Saturday night at the Cynthia Woods Mitchell Pavilion, Iron Maiden reliably delivered. Better than many of their peers on the heavy-metal nostalgia circuit, Maiden is adept at infusing nostalgia with novelty. This summer's Maiden England World Tour harkens back to the band's 1989 live VHS of the same name, which captured the band's '88 tour in support of the album Seventh Son of a Seventh Son. That trek's 24-year-old set list and stage dressings were dusted off for the occasion.
Rehashed as it was, the show was still spectacular. Not just spectacular for some old dudes with pointy guitars, either -- just plain spectacular, period. A lot of the credit has to go to the crowd. A fist-pumping sea of black Iron Maiden shirts, they joyously hung on every note.
After a modestly received set by emo progsters Coheed and Cambria, Maiden appeared to orgiastic approval for a pair of tunes from Seventh Son, "Moonchild" and "Can I Play With Madness." On a stage set to resemble the frozen hell depicted on that record's cover, the band would go on to play more than half of the album's songs, several of which have become live rarities in the ensuing decades.
During the doomsday revel "2 Minutes to Midnight," Maiden comfortingly (and convincingly) proved that they can still match their fans' energy. Steve Harris fired off machine-gun licks on his bass as singer Bruce Dickinson nimbly leapt off of monitors, just as they always have. Drummer Nicko McBrain was completely obscured by his kit in the middle of the group's multi-tiered set, but when the cameras caught his face, he looked once again to be having more fun than anyone else in the amphitheater.
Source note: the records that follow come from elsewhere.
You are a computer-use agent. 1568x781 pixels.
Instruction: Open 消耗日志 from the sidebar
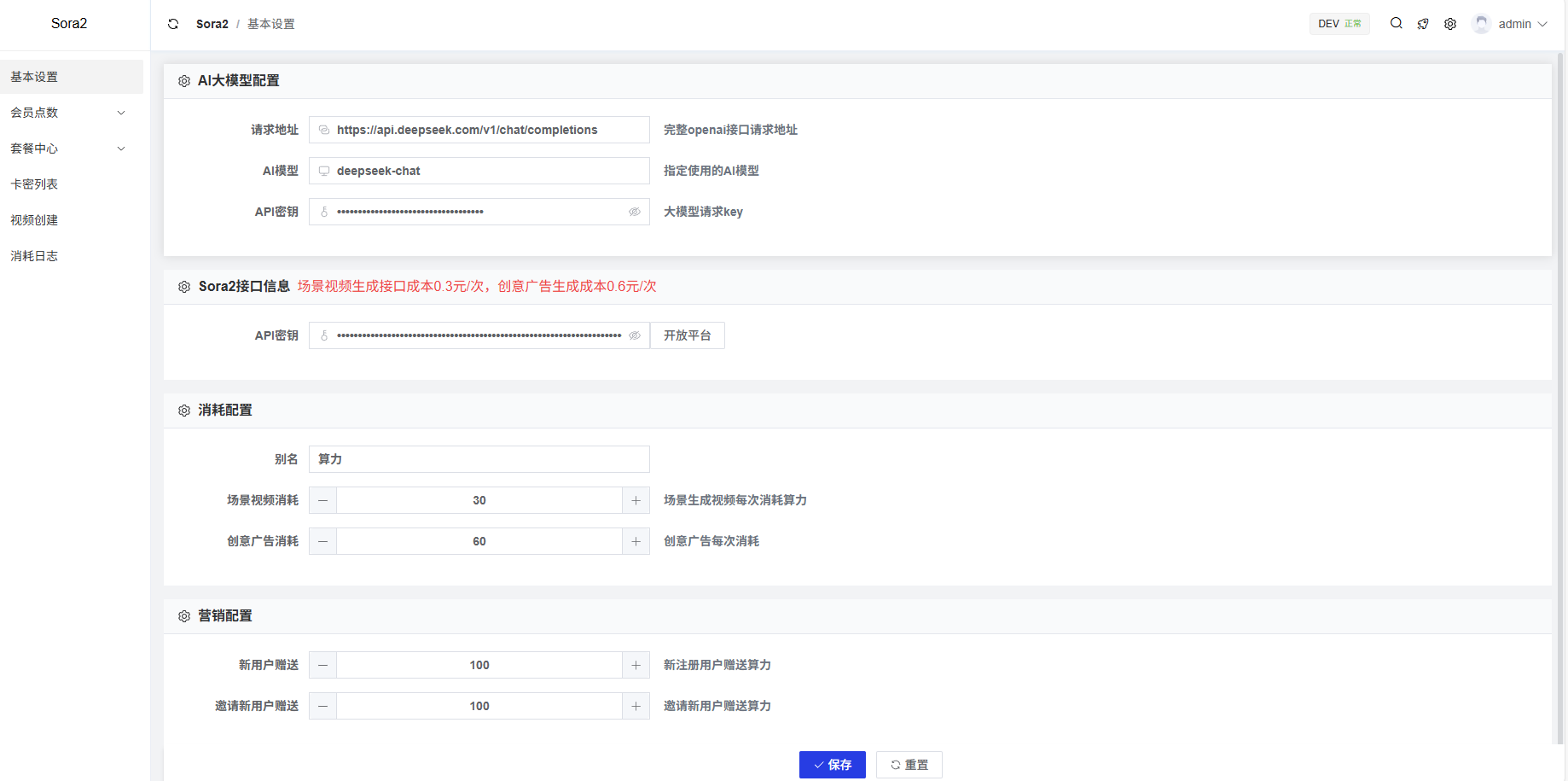[x=34, y=256]
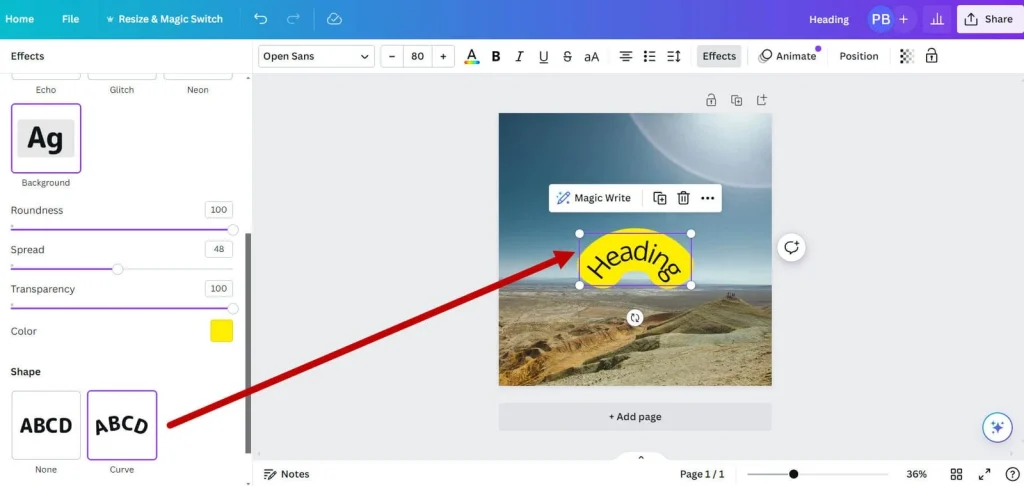This screenshot has width=1024, height=486.
Task: Open the Open Sans font dropdown
Action: 316,57
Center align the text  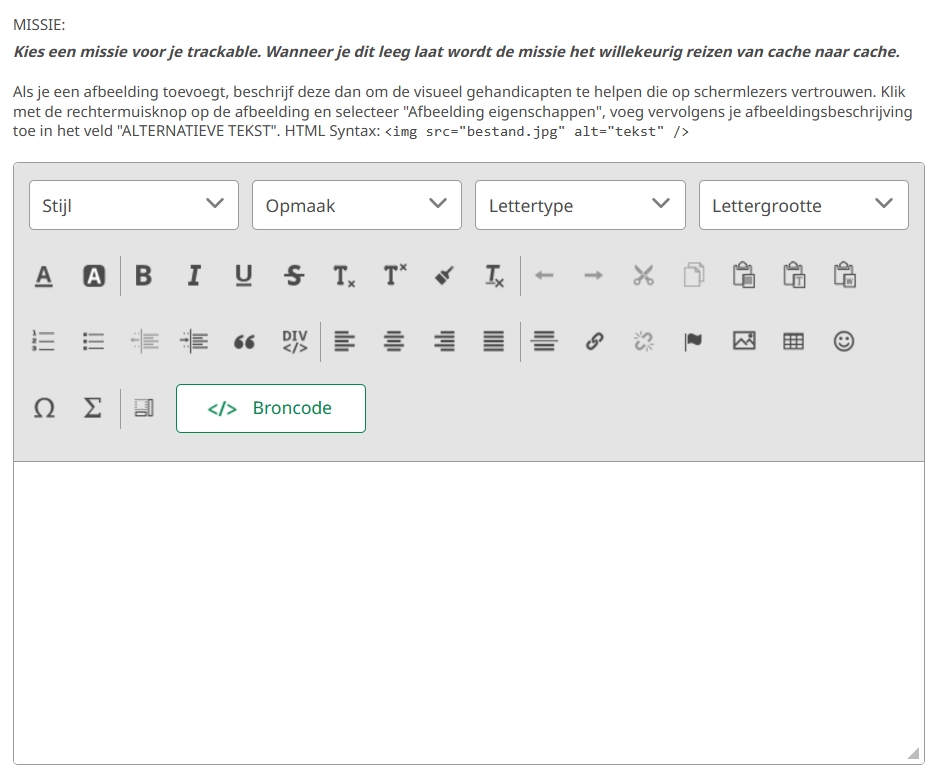pyautogui.click(x=394, y=341)
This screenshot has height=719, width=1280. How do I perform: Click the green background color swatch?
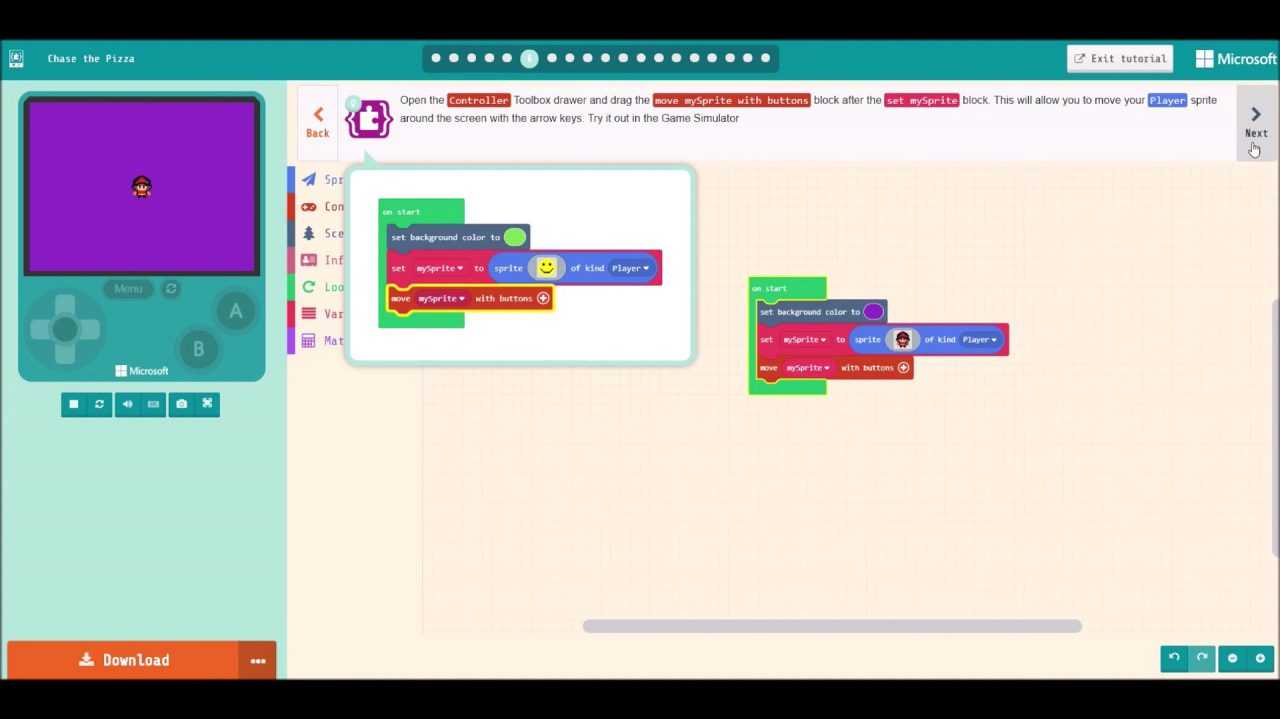(x=514, y=237)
The ecstatic crowd was more than happy to play its role in the show, too. They banged their heads, clapped their hands and held up hundreds of posters, banners and flags as electricity crackled through the venue. Though many in attendance looked old enough to be reliving long-gone high-school salad days, a large contingent of teens in the crowd were clearly having their minds blown for the very first time.
"Scream for me, Houston!" Dickinson demanded, and the audience repeatedly obliged.